_Exercise goal:_
Select each line in the items below that contains the word "width".

_Records provided:_

—————

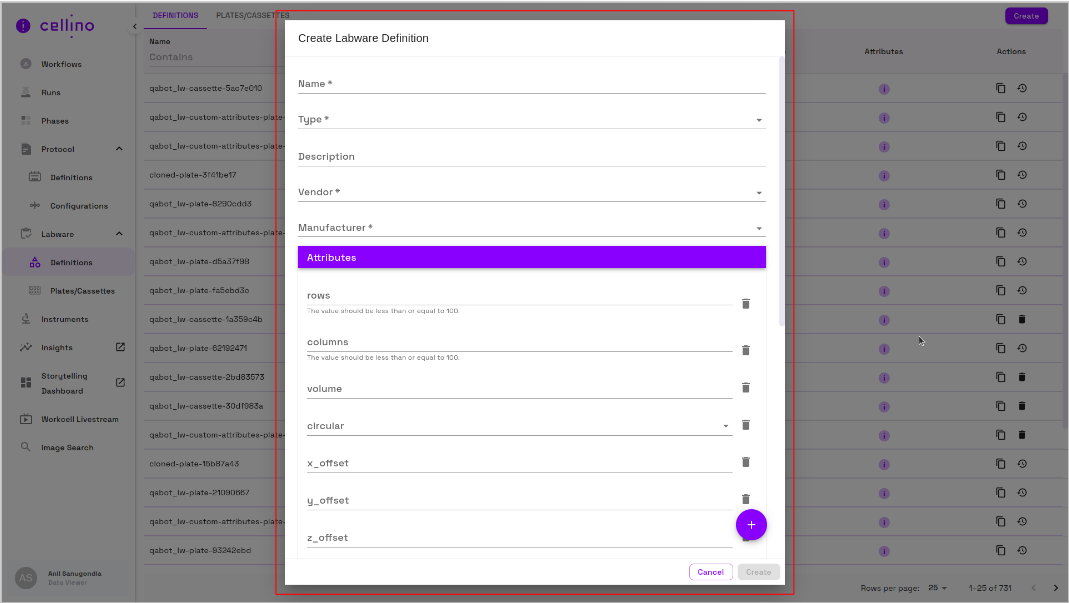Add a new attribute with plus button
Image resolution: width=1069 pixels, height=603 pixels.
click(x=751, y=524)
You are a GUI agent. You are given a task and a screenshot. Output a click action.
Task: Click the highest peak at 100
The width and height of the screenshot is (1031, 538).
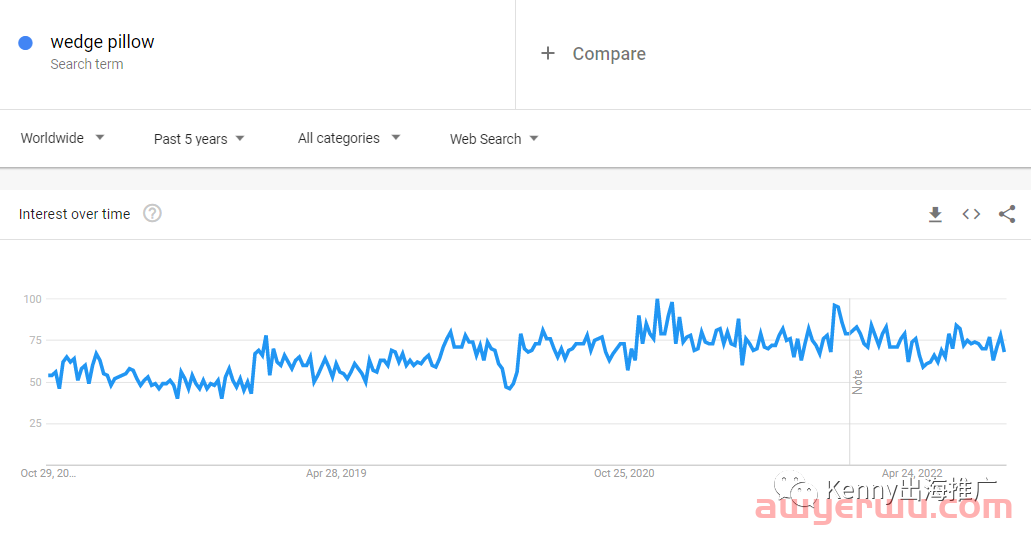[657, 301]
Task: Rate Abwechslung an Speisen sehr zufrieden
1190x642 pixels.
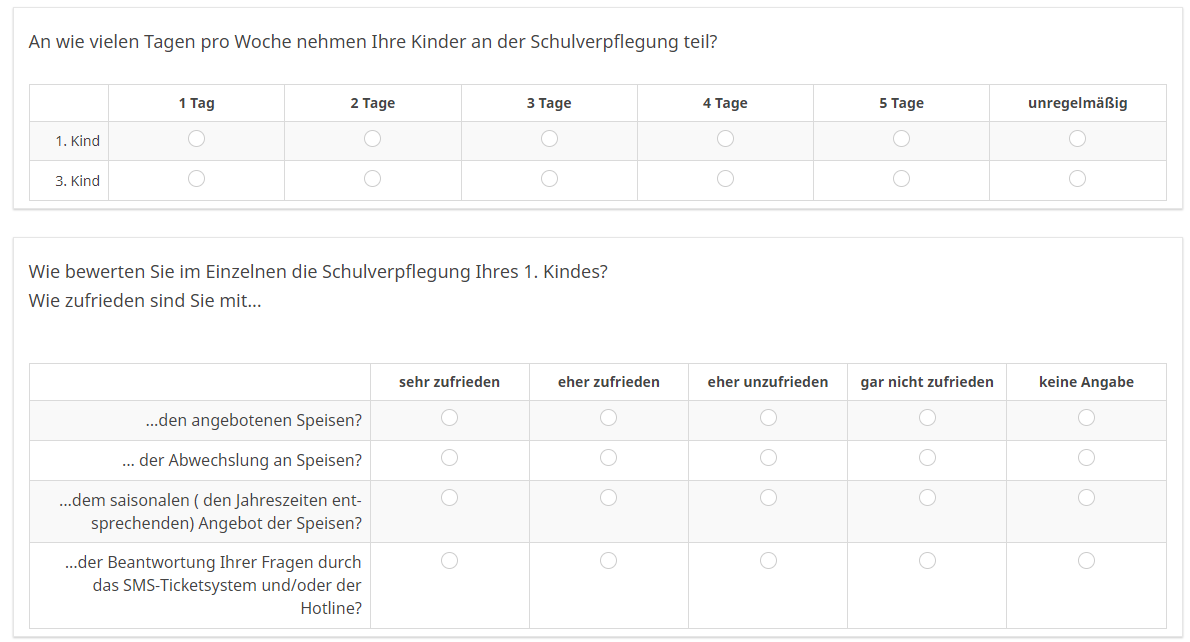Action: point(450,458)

—————

_Solution to the exercise:_
Image resolution: width=1069 pixels, height=603 pixels.
The width and height of the screenshot is (1031, 538).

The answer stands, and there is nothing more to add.